幸運なことに、ジュール・ヴェルヌの『八十日間世界一周』をインタラクティブにアレンジしたゲームの短縮版でさえも十分に優れており、スタジオの成功につながったようです。そこで、ゲームを他のプラットフォームに移植することを検討する段階になったとき、Inkleは「問題をチャンスに変える」ことを決意しました。クリエイティブディレクターのジョン・インゴールド氏はこう語ります。そして、これまで使われていなかったアイデアをすべて活用した、拡張版のMac版とPC版を制作しました。
旅の各区間には、費用と時間の両方がかかります。出発を早めることは可能ですが、おそらく非常に高額になるでしょう。
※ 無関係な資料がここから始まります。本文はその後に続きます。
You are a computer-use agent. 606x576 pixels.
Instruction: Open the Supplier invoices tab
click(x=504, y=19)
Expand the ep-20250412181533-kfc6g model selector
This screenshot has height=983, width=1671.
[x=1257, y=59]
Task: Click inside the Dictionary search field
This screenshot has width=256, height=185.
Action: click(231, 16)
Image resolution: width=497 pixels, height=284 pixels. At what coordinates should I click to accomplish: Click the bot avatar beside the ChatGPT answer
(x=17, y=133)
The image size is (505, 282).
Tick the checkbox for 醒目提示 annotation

そして、いよいよ間もなく登場です。『80 Days』は9月29日に両プラットフォームでリリースされ、デスクトップとノートパソコンの両方で、この超大作の物語体験をお届けします。Ingold氏に、Mac向けの最適化、既存の『80 Days』体験の充実、そしてモバイルプレイヤーが独自の新たなクエストに挑戦できるようになる時期について、さらに詳しくお話を伺いました。
もっと冒険的に
80 Daysは、ヴェルヌの小説をヴィクトリア朝時代のスチームパンク風にアレンジした作品で、プレイヤーはフォッグ氏の従者パスパルトゥーとして冒険を始めます。フォッグ氏は、この大胆な航海期間で世界一周を賭けますが、その旅の成否はプレイヤー次第です。複数のルート(および移動手段)の選択、会話を巧みに進めて新たな道を切り開くこと、従者パスパルトゥー自身のバックストーリーを紡ぐことなど、旅のあらゆる決定はプレイヤーが下します。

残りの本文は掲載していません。